A life in clay began nearly 30 years ago for Mr. Kennard Copeland, when he started producing art in Guyana, South America. Guyana’s terrain consists of sand and clay, so he began dipping his fingers in clay as a child. Although, his love affair with art really began after he was introduced to a local ceramic artist. He had asked her multiple times to teach him how to work with clay, but she was reluctant for fear that he would waste his new skill. After several attempts, she finally agreed to teach him and this was the beginning of his lifelong journey in ceramics. Soon afterwards, Kennard started a clay studio in Guyana in 1989, specializing in products for the Caribbean tourist market and the hospitality industry.
Since then, Kennard has worked as a consultant and a teacher in the Caribbean, South America and in North America, and he has facilitated workshops in Mexico and in France. Some noteworthy achievements include being commissioned by the staff of the former President of Guyana, Dr. Cheddi Jagan, to build his presidential office out of clay, as a birthday gift; being hired as a ceramic consultant by the government of Montserrat right after the volcano eruption in Montserrat, which helped residents deal with the traumatizing effects of the natural disaster; and being commissioned by The Marian Anderson Historical Society in Philadelphia, in the creation of a replica of the Marian Anderson residence.
Due to his impressive craftsmanship, Kennard was eventually sponsored by the Cordell Hull Foundation to enter the United States on an art cultural exchange program. In the United States, Kennard has taught at charter schools, for organizations, and for Prince George’s County, Parks and Recreation division; his focus has included clay preparation, hand building including coiling and pinching, throwing, mold making, large-scale pots, slip decoration, and glazing. Now, Kennard is the co-owner and full-time artist at Tiffanys Art Studio, which specializes in African art.
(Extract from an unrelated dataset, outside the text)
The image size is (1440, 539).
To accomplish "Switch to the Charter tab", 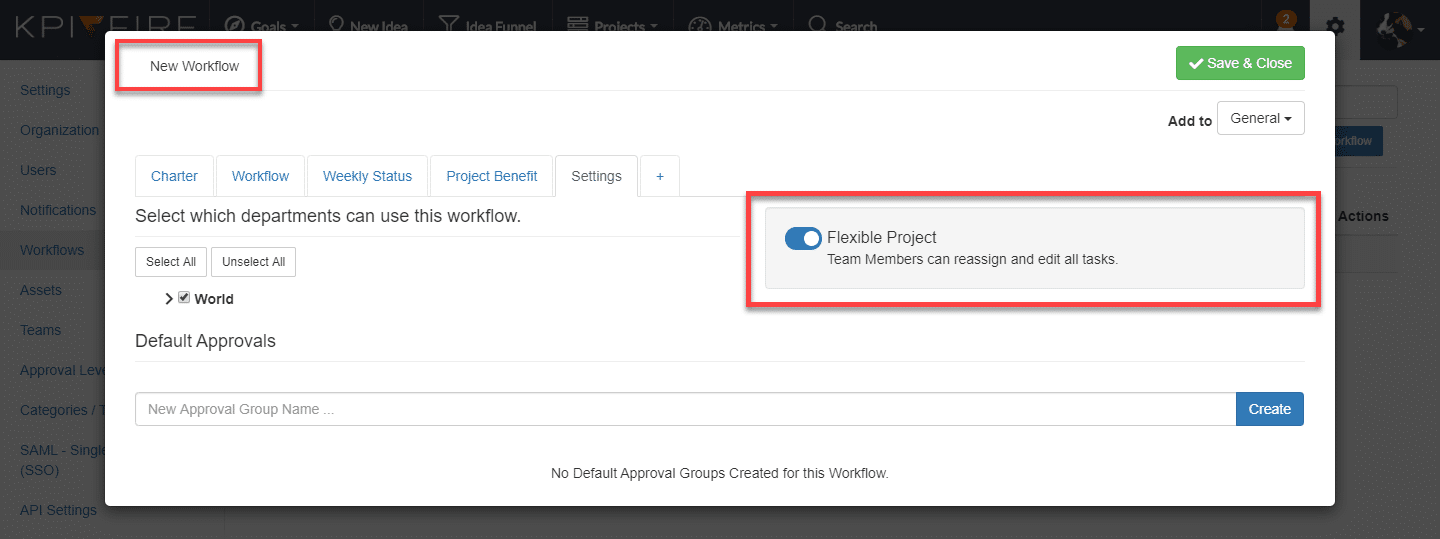I will pyautogui.click(x=174, y=176).
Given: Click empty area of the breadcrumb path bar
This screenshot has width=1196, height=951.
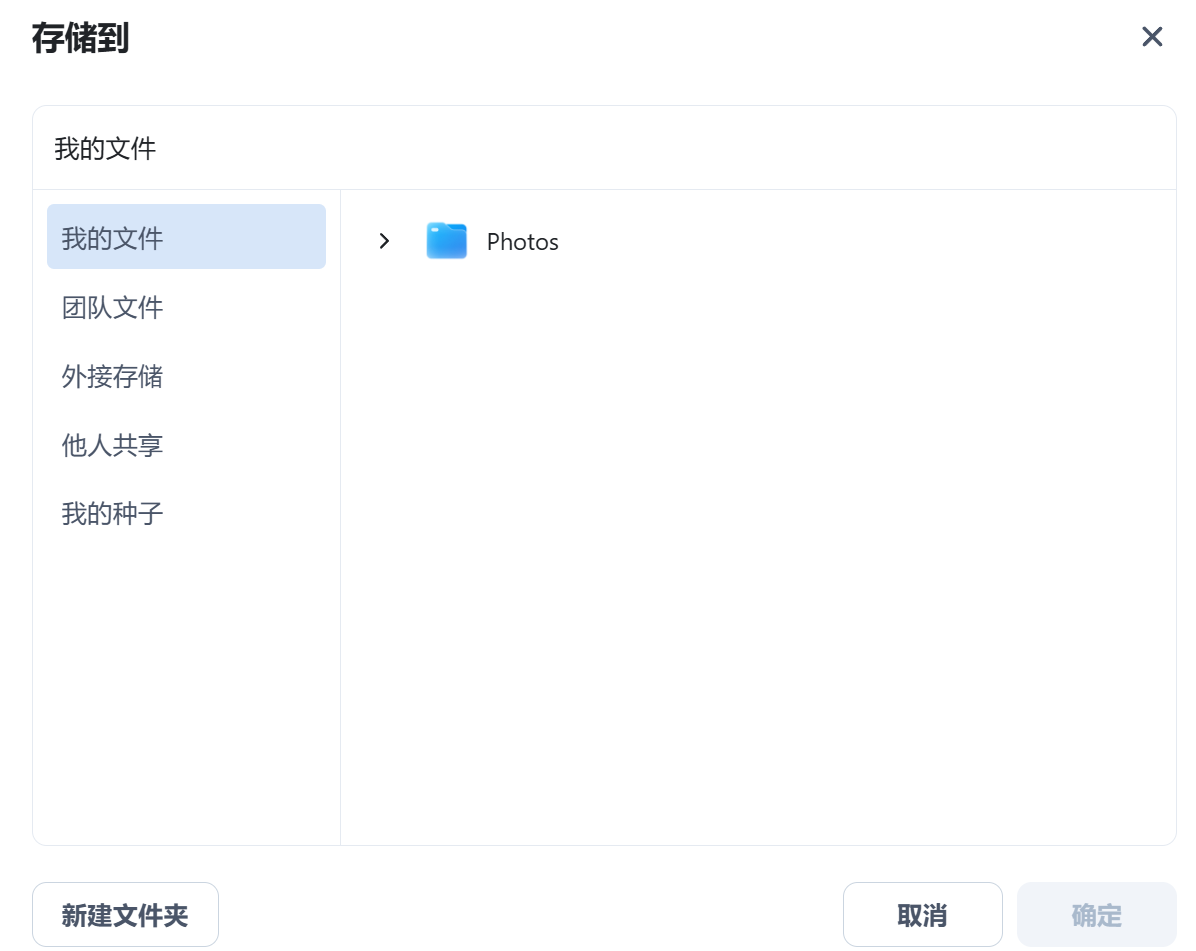Looking at the screenshot, I should point(660,149).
Thus far, Kennard’s work has been featured in the Caribbean, the hospitality industry, and in private collections worldwide, and Kennard has also been recognized as Prince George’s County as the “Artist of the Month.” Creating art is a spiritual process for Kennard, as he says the clay tells him what he wants it to become. It has been this kind of inspiration that has lead him to produce truly magnificent, one-of-a-kind African pieces, all of which give a physical representation to traditional African culture, myths, and folklore.